On Mon, Nov 11, 2013 at 5:57 PM, Sven Brauch <svenbrauch@googlemail.com> wrote:
On Monday 11 November 2013 12:55:06 J. Pablo Martín Cobos wrote:
> Because the pep8,
> pyflakes and parse syntax checker will report errors, because the syntax is
> different in python 2 and python 3.
Okay, I looked a bit more and this is indeed a valid concern.

The problem is that some of the plugins (pep8 and the ipython console, at
least) call straight into the mentioned tools and do something with them, and
the tools (e.g. ipython console) will be the version of the language kate was
linked against.

For most of the tools the solution is imo easy: e.g. pep8 should just be
called as a program and the output should be parsed. It's very simple ... yes,
not as elegant, but who cares.

For ipython however it's less obvious ... I'm not sure how the problem could
be solved here. The only solution I found is based on creating a widget and
then letting a new process draw into the widget, but that sort of sucks
(especially I'm not sure how portable it is). That's more work and more bad
than just keeping the current situation, so not worth it imo.
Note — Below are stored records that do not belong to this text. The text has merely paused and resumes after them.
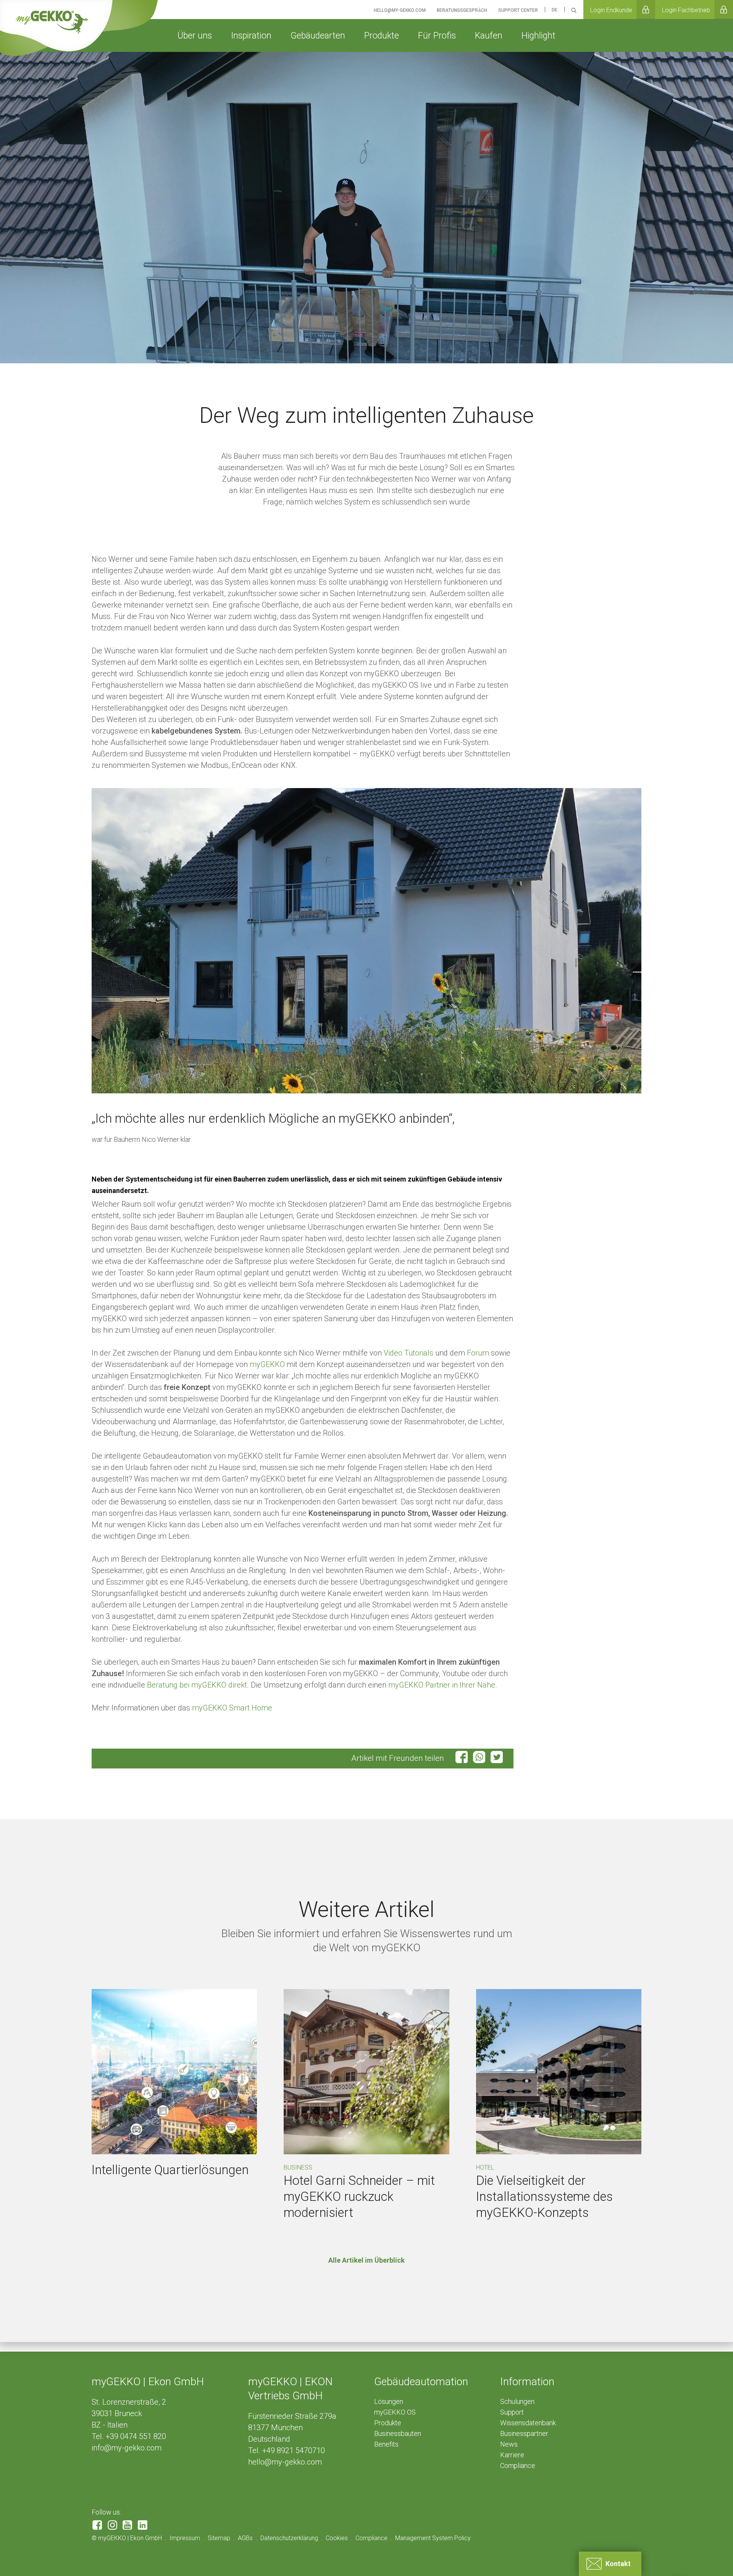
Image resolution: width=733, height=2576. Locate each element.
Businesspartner (524, 2433)
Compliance (517, 2466)
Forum (478, 1352)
What I said earlier in the thread was referring only to what language should
be available for writing the plugins, assuming plugins which are just doing
stuff but not actually _importing python tools and using them in-process_.
For this issue, I'm not sure how to proceed. Possibly the "link against both
libs" is indeed the best solution.

Why, exactly, do we need to link against iPython?  Why can't there just be a console that launches iPython, or an html canvas that iPython writes to?